We studied semi-supervised training in a fully connected deep neural
network (DNN), unfolded recurrent neural network (RNN), and long short-term
memory recurrent neural network (LSTM-RNN) with respect to transcription
quality, importance data sampling, and training data amount. We found
that DNN, unfolded RNN, and LSTM-RNN exhibit increased sensitivity
to labeling errors. One point relative WER increase in the training
transcription translates to a half point WER increase in DNN and slightly
more in unfolded RNN; while in LSTM-RNN it translates to one full
point WER increase. LSTM-RNN is notably more sensitive to transcription
errors. We further found that the importance sampling has similar impact
on all three models. In supervised training, importance sampling yields
2~3% relative WER reduction against random sampling. The gain
is reduced in semi-supervised training.
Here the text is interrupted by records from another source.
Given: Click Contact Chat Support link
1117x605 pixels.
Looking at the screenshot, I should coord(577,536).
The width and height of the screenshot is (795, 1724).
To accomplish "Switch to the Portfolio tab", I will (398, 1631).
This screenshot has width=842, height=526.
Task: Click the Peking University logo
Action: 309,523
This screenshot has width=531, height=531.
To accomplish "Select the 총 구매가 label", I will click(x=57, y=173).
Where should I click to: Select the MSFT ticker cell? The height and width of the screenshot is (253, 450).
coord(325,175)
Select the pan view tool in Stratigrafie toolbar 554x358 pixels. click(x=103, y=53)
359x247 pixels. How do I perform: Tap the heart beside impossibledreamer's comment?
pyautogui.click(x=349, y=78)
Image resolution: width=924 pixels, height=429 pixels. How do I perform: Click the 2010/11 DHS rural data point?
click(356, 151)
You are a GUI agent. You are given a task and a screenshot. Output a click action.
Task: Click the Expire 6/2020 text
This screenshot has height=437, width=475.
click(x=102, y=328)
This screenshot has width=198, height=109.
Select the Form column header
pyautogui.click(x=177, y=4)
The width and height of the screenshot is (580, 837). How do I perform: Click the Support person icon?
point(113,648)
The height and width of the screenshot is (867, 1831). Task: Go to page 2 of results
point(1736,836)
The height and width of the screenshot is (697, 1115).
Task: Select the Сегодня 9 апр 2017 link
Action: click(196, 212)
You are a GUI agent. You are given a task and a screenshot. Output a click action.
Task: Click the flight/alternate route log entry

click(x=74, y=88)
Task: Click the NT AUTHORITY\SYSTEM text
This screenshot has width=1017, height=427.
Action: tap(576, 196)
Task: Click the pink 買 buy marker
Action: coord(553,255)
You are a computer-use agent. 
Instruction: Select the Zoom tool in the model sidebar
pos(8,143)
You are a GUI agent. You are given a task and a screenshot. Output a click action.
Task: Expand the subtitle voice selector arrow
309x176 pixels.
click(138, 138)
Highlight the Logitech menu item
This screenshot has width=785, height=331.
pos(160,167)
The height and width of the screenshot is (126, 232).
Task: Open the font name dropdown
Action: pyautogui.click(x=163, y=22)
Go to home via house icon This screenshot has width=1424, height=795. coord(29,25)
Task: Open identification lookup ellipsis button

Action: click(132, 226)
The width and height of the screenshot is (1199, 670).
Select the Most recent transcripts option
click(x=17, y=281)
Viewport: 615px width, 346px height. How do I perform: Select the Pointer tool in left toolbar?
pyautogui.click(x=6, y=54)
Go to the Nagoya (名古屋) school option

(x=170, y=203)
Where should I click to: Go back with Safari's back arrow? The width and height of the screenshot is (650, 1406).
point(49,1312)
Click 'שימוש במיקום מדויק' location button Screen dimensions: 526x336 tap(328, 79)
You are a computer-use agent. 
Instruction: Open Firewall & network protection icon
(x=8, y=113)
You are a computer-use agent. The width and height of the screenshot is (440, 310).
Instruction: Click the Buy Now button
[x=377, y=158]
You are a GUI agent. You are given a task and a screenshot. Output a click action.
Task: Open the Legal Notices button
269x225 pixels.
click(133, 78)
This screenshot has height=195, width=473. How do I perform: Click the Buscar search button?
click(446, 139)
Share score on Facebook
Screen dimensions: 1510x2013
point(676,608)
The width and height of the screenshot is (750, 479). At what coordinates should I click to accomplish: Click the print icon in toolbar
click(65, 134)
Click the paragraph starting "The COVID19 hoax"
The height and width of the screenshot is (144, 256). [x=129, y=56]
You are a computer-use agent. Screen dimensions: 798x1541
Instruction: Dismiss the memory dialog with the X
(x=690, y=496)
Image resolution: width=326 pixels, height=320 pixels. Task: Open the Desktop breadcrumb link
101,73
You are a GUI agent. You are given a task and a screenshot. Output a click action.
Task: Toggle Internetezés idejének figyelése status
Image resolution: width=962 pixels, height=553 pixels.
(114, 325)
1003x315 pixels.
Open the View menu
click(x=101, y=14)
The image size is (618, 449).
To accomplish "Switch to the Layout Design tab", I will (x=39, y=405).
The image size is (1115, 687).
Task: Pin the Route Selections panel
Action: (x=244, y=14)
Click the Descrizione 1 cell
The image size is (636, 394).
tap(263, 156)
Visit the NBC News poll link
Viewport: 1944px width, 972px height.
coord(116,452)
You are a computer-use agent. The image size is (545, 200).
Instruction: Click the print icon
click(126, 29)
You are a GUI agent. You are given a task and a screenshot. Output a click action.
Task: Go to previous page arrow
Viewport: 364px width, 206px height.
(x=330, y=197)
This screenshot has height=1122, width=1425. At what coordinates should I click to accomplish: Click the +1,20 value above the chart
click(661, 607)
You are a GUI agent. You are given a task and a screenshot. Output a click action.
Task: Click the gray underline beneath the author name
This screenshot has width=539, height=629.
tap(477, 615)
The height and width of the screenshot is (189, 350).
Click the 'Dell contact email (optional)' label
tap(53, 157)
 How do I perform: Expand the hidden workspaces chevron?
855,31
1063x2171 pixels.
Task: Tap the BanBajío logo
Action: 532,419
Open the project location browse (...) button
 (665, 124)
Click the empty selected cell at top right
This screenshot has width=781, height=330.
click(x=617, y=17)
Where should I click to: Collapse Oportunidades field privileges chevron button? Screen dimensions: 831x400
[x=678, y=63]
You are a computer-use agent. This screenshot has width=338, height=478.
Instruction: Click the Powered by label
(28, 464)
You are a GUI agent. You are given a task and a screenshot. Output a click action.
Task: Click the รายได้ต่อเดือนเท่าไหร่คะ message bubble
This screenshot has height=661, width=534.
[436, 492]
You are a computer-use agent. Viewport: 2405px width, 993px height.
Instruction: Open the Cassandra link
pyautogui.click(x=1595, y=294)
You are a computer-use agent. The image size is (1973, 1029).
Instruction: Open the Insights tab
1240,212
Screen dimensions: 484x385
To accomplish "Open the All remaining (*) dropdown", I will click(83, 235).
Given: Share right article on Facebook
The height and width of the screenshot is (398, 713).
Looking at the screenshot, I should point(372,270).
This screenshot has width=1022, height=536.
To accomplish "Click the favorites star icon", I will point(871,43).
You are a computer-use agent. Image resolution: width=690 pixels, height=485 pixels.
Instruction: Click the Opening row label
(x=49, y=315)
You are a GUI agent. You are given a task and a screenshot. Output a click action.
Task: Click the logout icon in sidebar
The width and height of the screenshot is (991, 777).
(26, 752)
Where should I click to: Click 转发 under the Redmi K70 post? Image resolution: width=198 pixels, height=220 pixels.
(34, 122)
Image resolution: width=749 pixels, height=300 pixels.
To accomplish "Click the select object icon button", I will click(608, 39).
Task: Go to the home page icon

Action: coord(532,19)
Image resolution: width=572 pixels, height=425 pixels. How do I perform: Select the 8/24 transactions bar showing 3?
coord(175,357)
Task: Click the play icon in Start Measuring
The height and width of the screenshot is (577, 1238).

Lastly, we compared the model
capacity with increased training data. Experimental results suggest
that LSTM-RNN can benefit more from enlarged training data comparing
to unfolded RNN and DNN.
We trained a semi-supervised
LSTM-RNN using 2600 hours of transcribed and 10000 hours of untranscribed
data on a mobile speech task. The semi-supervised LSTM-RNN yields 6.56%
relative WER reduction against the supervised baseline trained from
2600 hours of transcribed speech.